Femmes damnées (Accursed Women) is probably best known of the poems from Charles Baudelaire’s celebrated verse anthology Les fleurs du mal (The Flowers of Evil), and this wonderfully stylish edition masterminded by the upmarket Paris publisher René Kieffer is possibly the best combination of text and imagery ever to have been produced. The only surprising aspect of the collaboration is that Émile Bracquemond was never commissioned to create anything quite as ambitious again; maybe it was the advent of war that prevented a reprise.

Inside a specially-made case covered in dark grey embossed cloth is a portfolio with a dark brown cover, a black and flaming bright red paper panel set into a blind embossed rectangle.
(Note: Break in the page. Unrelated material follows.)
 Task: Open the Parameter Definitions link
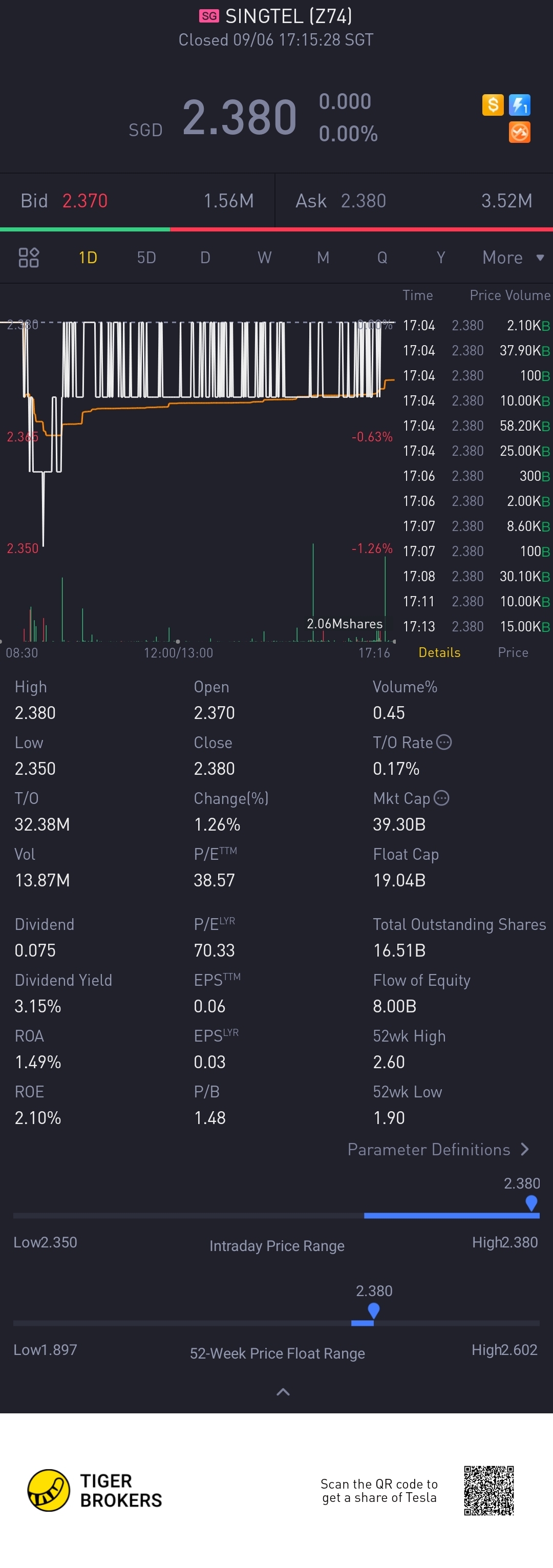[x=428, y=1149]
Following a stylish title page, the nine duotone woodcut plates are each set opposite a page of text, typeset in a florid but very legible typeface, in black on a light brown background with a thin rugged border at head and foot. 

Here is the beginning of the text of Baudelaire’s poem, inevitably controversial when it was first published, about the classical lesbian lovers Delphine and Hippolyta.

Femmes damnées

À la pâle clarté des lampes languissantes,
Sur de profonds coussins tout imprégnés d’odeur
Hippolyte rêvait aux caresses puissantes
Qui levaient le rideau de sa jeune candeur.

Elle cherchait, d’un oeil troublé par la tempête,
De sa naïveté le ciel déjà lointain,
Ainsi qu’un voyageur qui retourne la tête
Vers les horizons bleus dépassés le matin.

De ses yeux amortis les paresseuses larmes,
L’air brisé, la stupeur, la morne volupté,
Ses bras vaincus, jetés comme de vaines armes,
Tout servait, tout parait sa fragile beauté.

Étendue à ses pieds, calme et pleine de joie,
Delphine la couvait avec des yeux ardents,
Comme un animal fort qui surveille une proie,
Après l’avoir d’abord marquée avec les dents.

Beauté forte à genoux devant la beauté frêle,
Superbe, elle humait voluptueusement
Le vin de son triomphe, et s’allongeait vers elle,
Comme pour recueillir un doux remerciement.

Elle cherchait dans l’oeil de sa pâle victime
Le cantique muet que chante le plaisir,
Et cette gratitude infinie et sublime
Qui sort de la paupière ainsi qu'un long soupir.

Hippolyte, cher coeur, que dis-tu de ces choses?
Comprends-tu maintenant qu’il ne faut pas offrir
L’holocauste sacré de tes premières roses
Aux souffles violents qui pourraient les flétrir?

Accursed Women

In the pallid light of languishing lamps,
In deep cushions redolent of perfume,
Hippolyta dreamed of the potent caresses
That drew aside the veil of her young innocence.

She was seeking, with an eye disturbed by the storm,
The already distant skies of her naiveté,
Like a voyager who turns to look back
Toward the blue horizons passed early in the day.

The listless tears from her lacklustrous eyes,
The beaten, bewildered look, the dulled delight,
Her defeated arms thrown wide like futile weapons,
All served, all adorned her fragile beauty.

Lying at her feet, calm and filled with joy,
Delphine gazed at her hungrily, with burning eyes,
Like a strong animal watching a prey
Which it has already marked with its teeth.

The strong beauty kneeling before the frail beauty,
Superb, she savored voluptuously
The wine of her triumph and stretched out toward the girl
As if to reap her reward of sweet thankfulness.

She was seeking in the eyes of her pale victim
The silent canticle that pleasure sings
And that gratitude, sublime and infinite,
Which the eyes give forth like a long drawn sigh.

Hippolyta, sweet, what do you think of our love?
Do you understand now that you need not offer
The sacred burnt-offering of your first roses
To a violent breath which could make them wither?

         (translated by William Aggeler)


Femmes damnées was published by René Kieffer, Paris, in a limited numbered edition of 350 copies.